:: EXERCISE ::
Start the copy at the line holding "Given: Click Module" and continue it exactly through the last line of the entries, leaving out pictures and anything else.

(Dataset records)
+-------+

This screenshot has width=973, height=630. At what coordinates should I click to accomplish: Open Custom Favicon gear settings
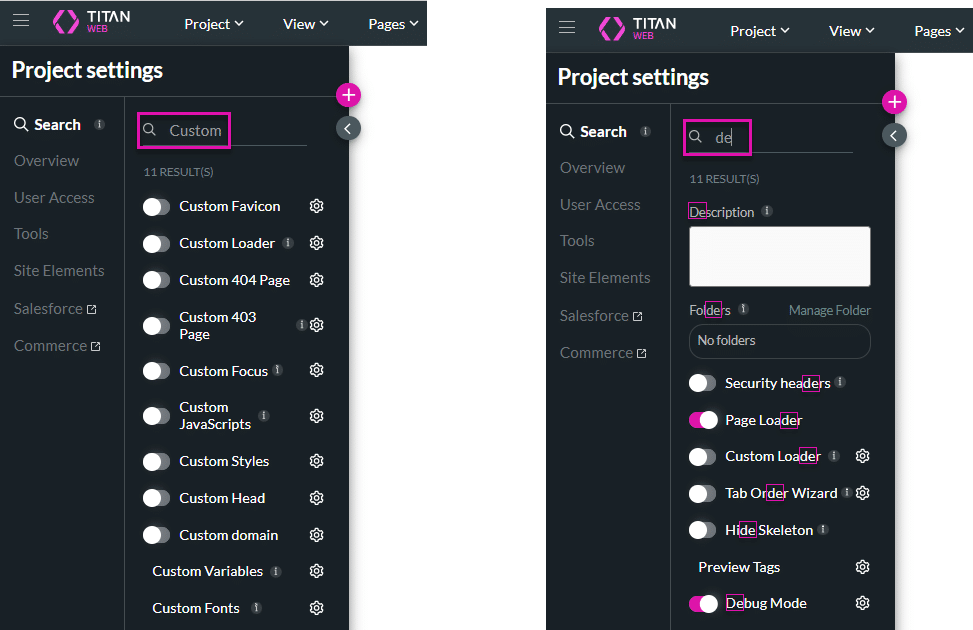pyautogui.click(x=317, y=206)

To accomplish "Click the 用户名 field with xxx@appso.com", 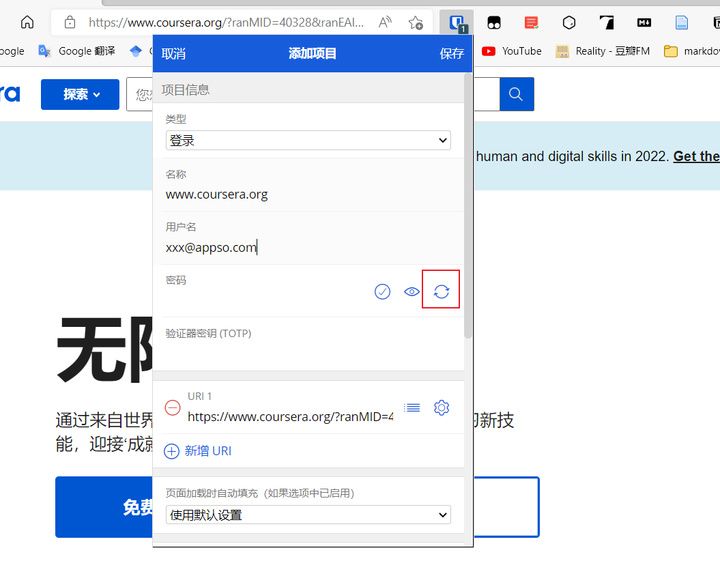I will point(311,247).
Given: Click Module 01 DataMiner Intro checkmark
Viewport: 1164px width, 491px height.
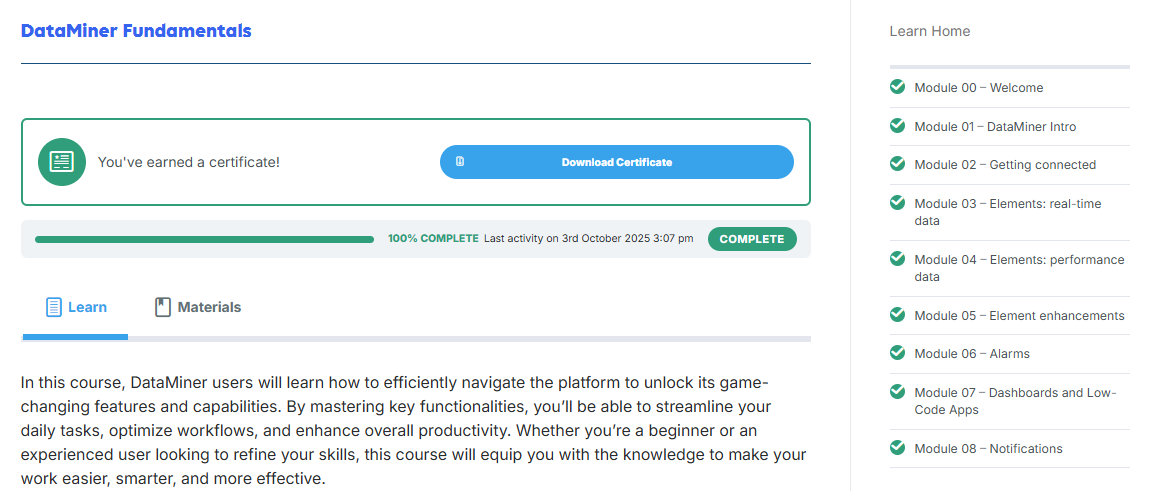Looking at the screenshot, I should pos(898,126).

+-------+

:: WORKED SOLUTION ::
Given: Click Module 01 DataMiner Intro checkmark
Viewport: 1164px width, 491px height.
Looking at the screenshot, I should pos(898,126).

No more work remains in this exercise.